老人の「この国の戦争はまだ終わっていない。」という言葉が、今も忘れられない。

 

地雷標石(マイン・マーカー)の「白」で囲まれた部分だけが安全な地面…

【「大切な家畜(ヤギ)」が「▲石の赤い側」に行ってしまわないように、背負って移動している図】。

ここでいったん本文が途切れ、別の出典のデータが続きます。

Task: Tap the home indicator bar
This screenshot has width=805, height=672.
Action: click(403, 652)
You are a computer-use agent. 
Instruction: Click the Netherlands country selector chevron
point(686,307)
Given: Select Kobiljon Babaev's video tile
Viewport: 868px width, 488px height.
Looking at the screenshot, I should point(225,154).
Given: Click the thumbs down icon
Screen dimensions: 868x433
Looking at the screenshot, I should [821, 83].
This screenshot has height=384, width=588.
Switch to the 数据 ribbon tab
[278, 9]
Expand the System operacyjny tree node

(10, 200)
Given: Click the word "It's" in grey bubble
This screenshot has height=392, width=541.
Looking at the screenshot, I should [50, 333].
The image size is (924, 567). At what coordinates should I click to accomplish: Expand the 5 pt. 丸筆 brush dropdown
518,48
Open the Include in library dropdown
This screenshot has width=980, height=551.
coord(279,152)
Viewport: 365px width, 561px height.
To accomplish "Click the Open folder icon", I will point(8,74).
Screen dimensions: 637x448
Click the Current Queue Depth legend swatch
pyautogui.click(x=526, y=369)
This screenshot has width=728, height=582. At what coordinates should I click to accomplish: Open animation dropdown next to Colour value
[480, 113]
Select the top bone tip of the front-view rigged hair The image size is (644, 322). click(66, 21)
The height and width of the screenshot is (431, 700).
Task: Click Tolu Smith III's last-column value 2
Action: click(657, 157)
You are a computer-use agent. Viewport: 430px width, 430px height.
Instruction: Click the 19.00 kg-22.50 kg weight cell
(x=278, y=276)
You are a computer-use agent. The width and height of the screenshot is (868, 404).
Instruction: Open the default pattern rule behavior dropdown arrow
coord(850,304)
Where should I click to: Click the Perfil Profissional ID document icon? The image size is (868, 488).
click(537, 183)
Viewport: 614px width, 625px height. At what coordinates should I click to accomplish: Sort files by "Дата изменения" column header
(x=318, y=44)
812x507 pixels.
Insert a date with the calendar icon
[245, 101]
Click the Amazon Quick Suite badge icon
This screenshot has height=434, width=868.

緊張感のある生活とそれを支える知恵。

場所はスーダン

地雷警告標識(マイン・マーカー)

 

カンボジアの現状

カンボジアで不発弾や地雷の被害で死亡する人間の数は以下の通り。

 

世界の地雷・不発弾の犠牲者

出典Landmine and Cluster Munition Monitor | Monitor

 

2012年 186人

2013年 111人

 

※近年の戦争により、アフガニスタンは1,000人超の犠牲者が出ており、シリアも情勢不安から不発弾や地雷による死者が激増している点も見逃せない。

 

地雷や不発弾による犠牲者の多くは子供 

 出典Landmine and Cluster Munition Monitor | Monitor

 

また、2013年の統計によると、子供の死者は全体の46%に上ることから分かる通り、戦争とは一切関わりの無かった子供が犠牲者の半数を占める。

 

戦争には全く責任が無く、戦争で傷ついた国を立て直し、その将来を背負って立つ子供達がこうした被害に遭うのは許し難い。

 

戦争を知る子供こそ幸せになるべきだ

老人の言葉を借りるならば、彼らはまだ戦争の中に生きている。

 

実際彼らは「戦争の傷痕」という見えない恐怖としがらみに囚われながら、それでも懸命に生きている。

 

実際の戦争の中に生きるにせよ、過去の戦争の傷痕の中で生きるにせよ、そこで生きる子供達こそ、明るい未来を、平和で幸せな未来を手に入れなければならない。

 

何故ならば彼らはその恐怖を、その残虐さを、その愚かさを、その無意味さを知っているからだ。

 

将来を担って立つ彼らが、心に受けた傷を抱えながら懸命に生き抜こうとするならば、必ずや連綿と繋がるこの愚行に、いつか終止符を打ってくれるはずだ。

 

一ノ瀬泰造

カンボジアで死亡した報道写真家「一之瀬泰造」)

 

年間新たに200万個の地雷が埋められ、今日も戦闘機から、または地上から発射される爆弾が空を赤く染め、大地を血で赤く染める。

 

肝心の各国政府は相変わらず他国の非難に忙しく、国民は遠い国のことと無関心を装う。

 

そんな中、頼みの綱のNGO資金不足から思うような活動すらままらず、地雷や不発弾は着実に数を増す。

 

自らのツケを清算し、子供に明るい未来を託すべき立場の大人たちは、今日もまた間逆の道を走り続ける。

 

ふと、赤く染まる雄大なアンコールワットの空を思いだした。。。